Data extracted from a collection:
◇ ◇ ◇
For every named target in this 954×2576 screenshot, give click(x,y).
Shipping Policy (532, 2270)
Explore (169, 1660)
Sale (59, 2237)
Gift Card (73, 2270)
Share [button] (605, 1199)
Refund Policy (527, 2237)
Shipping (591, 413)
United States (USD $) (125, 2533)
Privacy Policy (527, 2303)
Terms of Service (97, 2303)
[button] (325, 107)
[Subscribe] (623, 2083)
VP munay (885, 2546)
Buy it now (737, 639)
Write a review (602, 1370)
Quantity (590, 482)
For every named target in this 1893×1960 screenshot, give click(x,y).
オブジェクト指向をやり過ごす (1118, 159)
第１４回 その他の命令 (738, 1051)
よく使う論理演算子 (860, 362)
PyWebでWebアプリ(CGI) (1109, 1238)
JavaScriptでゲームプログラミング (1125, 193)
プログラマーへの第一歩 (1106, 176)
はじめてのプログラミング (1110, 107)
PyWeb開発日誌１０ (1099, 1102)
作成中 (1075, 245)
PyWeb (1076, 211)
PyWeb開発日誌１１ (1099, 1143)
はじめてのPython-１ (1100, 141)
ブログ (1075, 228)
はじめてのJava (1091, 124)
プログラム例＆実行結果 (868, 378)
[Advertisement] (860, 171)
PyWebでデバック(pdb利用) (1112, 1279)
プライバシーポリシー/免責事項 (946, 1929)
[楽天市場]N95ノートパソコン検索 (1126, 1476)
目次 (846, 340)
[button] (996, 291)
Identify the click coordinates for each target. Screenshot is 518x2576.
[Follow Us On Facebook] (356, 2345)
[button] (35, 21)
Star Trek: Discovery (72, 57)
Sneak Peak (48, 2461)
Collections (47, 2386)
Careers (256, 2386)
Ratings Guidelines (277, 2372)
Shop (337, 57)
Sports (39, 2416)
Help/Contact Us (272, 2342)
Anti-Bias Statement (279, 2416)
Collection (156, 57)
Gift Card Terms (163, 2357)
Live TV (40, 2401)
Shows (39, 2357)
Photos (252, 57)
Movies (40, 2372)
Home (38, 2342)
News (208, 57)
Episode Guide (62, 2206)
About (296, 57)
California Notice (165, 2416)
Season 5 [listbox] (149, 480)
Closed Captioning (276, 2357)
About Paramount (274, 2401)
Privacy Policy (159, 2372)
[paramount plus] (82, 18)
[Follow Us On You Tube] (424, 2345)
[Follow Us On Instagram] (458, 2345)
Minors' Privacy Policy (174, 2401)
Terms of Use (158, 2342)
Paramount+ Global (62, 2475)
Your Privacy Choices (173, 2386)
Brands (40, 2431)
◇ ◇ ◇
I'd like every record written out exactly as given.

For every named target in this 954×2576 screenshot, give click(x,y).
Shipping Policy (532, 2270)
Explore (169, 1660)
Sale (59, 2237)
Gift Card (73, 2270)
Share [button] (605, 1199)
Refund Policy (527, 2237)
Shipping (591, 413)
United States (USD $) (125, 2533)
Privacy Policy (527, 2303)
Terms of Service (97, 2303)
[button] (325, 107)
[Subscribe] (623, 2083)
VP munay (885, 2546)
Buy it now (737, 639)
Write a review (602, 1370)
Quantity (590, 482)
For every named target in this 1893×1960 screenshot, give click(x,y).
オブジェクト指向をやり過ごす (1118, 159)
第１４回 その他の命令 (738, 1051)
よく使う論理演算子 (860, 362)
PyWebでWebアプリ(CGI) (1109, 1238)
JavaScriptでゲームプログラミング (1125, 193)
プログラマーへの第一歩 (1106, 176)
はじめてのプログラミング (1110, 107)
PyWeb開発日誌１０ (1099, 1102)
作成中 (1075, 245)
PyWeb (1076, 211)
PyWeb開発日誌１１ (1099, 1143)
はじめてのPython-１ (1100, 141)
ブログ (1075, 228)
はじめてのJava (1091, 124)
プログラム例＆実行結果 (868, 378)
[Advertisement] (860, 171)
PyWebでデバック(pdb利用) (1112, 1279)
プライバシーポリシー/免責事項 (946, 1929)
[楽天市場]N95ノートパソコン検索 (1126, 1476)
目次 (846, 340)
[button] (996, 291)
Identify the click coordinates for each target. Screenshot is 518x2576.
[Follow Us On Facebook] (356, 2345)
[button] (35, 21)
Star Trek: Discovery (72, 57)
Sneak Peak (48, 2461)
Collections (47, 2386)
Careers (256, 2386)
Ratings Guidelines (277, 2372)
Shop (337, 57)
Sports (39, 2416)
Help/Contact Us (272, 2342)
Anti-Bias Statement (279, 2416)
Collection (156, 57)
Gift Card Terms (163, 2357)
Live TV (40, 2401)
Shows (39, 2357)
Photos (252, 57)
Movies (40, 2372)
Home (38, 2342)
News (208, 57)
Episode Guide (62, 2206)
About (296, 57)
California Notice (165, 2416)
Season 5 [listbox] (149, 480)
Closed Captioning (276, 2357)
About Paramount (274, 2401)
Privacy Policy (159, 2372)
[paramount plus] (82, 18)
[Follow Us On You Tube] (424, 2345)
[Follow Us On Instagram] (458, 2345)
Minors' Privacy Policy (174, 2401)
Terms of Use (158, 2342)
Paramount+ Global (62, 2475)
Your Privacy Choices (173, 2386)
Brands (40, 2431)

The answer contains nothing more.